__Task description__. If a line in the data below includes the string "agent", please return a copy of it.
+++ Data provided +++
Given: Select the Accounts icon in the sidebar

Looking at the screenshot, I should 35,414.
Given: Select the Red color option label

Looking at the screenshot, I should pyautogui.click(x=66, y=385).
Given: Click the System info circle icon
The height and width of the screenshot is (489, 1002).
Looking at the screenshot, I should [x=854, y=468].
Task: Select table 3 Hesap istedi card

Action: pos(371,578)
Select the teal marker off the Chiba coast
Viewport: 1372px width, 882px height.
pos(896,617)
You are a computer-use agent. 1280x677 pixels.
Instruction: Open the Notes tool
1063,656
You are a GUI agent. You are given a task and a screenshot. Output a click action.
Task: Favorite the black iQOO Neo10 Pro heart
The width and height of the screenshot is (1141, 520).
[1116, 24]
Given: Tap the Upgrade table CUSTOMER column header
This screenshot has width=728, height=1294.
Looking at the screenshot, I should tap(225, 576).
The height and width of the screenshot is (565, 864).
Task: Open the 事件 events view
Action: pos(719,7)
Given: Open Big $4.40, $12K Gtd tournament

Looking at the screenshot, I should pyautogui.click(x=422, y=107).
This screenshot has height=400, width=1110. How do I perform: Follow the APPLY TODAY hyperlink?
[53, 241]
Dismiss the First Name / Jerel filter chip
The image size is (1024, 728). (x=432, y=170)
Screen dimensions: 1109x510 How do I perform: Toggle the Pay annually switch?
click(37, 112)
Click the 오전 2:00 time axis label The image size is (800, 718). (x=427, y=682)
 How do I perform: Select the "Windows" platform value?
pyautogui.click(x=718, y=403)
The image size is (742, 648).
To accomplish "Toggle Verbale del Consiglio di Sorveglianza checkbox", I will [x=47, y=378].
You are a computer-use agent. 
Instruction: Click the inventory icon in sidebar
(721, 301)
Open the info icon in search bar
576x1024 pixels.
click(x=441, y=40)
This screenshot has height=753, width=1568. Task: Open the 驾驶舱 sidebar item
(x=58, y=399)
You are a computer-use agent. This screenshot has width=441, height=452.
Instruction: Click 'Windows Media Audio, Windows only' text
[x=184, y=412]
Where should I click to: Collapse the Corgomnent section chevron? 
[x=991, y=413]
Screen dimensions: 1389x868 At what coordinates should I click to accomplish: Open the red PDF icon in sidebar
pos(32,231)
+++
__Result__.
You are a computer-use agent. 1280x677 pixels.
You are a GUI agent. You are given a task and a screenshot. Output a click action.
You are a computer-use agent. 
You are a computer-use agent. This screenshot has width=441, height=452.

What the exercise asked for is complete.